RESIST AT ALL COSTS!!
*Wanders off mumbling under his breath*.


----------



## vernon (7 Apr 2012)

Woody0301 said:


> Been riding for about 1 year now about 80 miles a week. I am watching what I eat already but, what is a good energy drink or other source just before riding that will give noticeable energy for the ride and may also promote some muscle growth?


 
It all depends upon how long your rides are. Eighty miles per week could be seven rides of twelve miles or so in which case there's no need for energy drinks as your glycogen stores should see you through.

Even with longer rides, the pace at which you ride will affect your energy needs. If it's two forty milers then a litre of energy drink per ride should see you through. There's a range of proprietary mixes that you could buy or you could try a home made combo - 50 -50 mix of fruit juice and water has been recommended in the past though there's counter claims that the fructose is not metabolised until it reaches the small intestine and absorbed so there's a delay before the energy is released.

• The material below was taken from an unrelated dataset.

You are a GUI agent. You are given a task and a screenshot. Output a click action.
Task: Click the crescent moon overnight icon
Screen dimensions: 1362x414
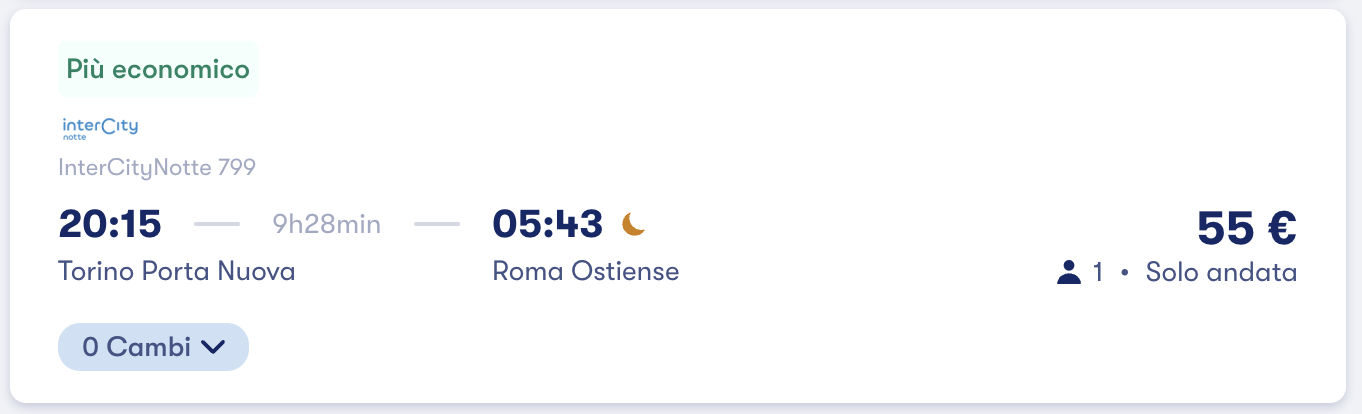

For thighs like Chris Hoy you will have do do extensive gym work. Cycling alone will not do much for bulking your muscles.


----------



## T.M.H.N.E.T (7 Apr 2012)

Energy drinks aren't designed to give you a kick,they are designed to quickly replace glycogen which pre-ride with a decent diet,should be pretty full. They don't promote muscle growth you need a gym for that.

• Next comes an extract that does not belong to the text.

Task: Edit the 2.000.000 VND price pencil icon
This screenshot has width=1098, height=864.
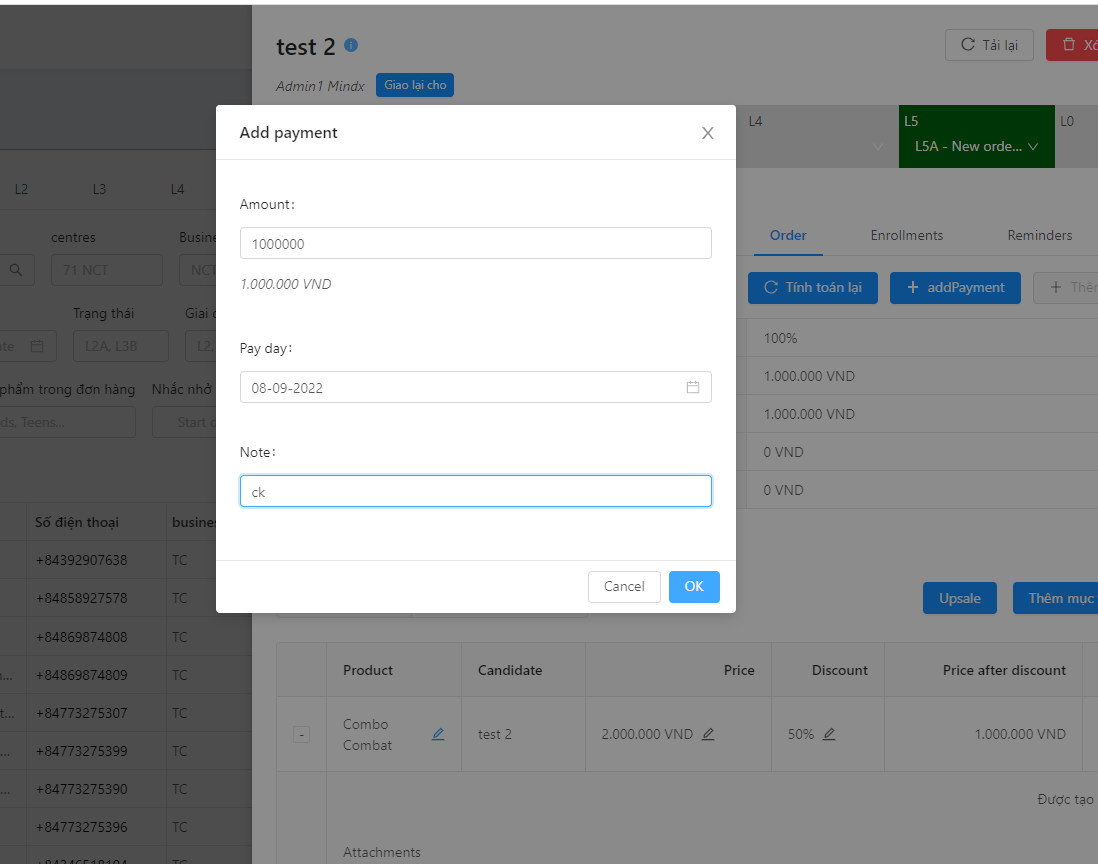Action: (x=708, y=734)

Try porridge and sip energy drink throughout the ride.


----------



## jowwy (7 Apr 2012)

Mad Doug Biker said:


> I can hardly bring myself to respond, but, COLD CHOCOLATE??!!
> 
> That just isn't right I tells you, not right at all.......
> 
> ...


 yes its called a milkshake - never drunk a hot milkshake - have you???


----------



## lukesdad (7 Apr 2012)

kinetic-uk said:


> Water.


 This


----------



## gixerlass (7 Apr 2012)

Water for me or a cheeky Relentless on a bad day


----------



## Dan_h (7 Apr 2012)

I believe that the best drink is a decent ale while sitting in the beer garden of the pub you have just ridden to (or if you are not riding to a pub then any pub that you are passing or is being used as a control if you are on an audax will do just as well)!


----------



## Mad Doug Biker (8 Apr 2012)

jowwy said:


> yes its called a milkshake - never drunk a hot milkshake - have you???



WORK OF THE DEVIL!!


----------



## 2Loose (8 Apr 2012)

Milk for after a ride. Water\juice mix for energy and re-hydration during a ride.


----------



## dudigrinfeld (8 Apr 2012)

Woody0301 said:


> Thanks to all for the information. I like the milk suggestion. Will see what happens.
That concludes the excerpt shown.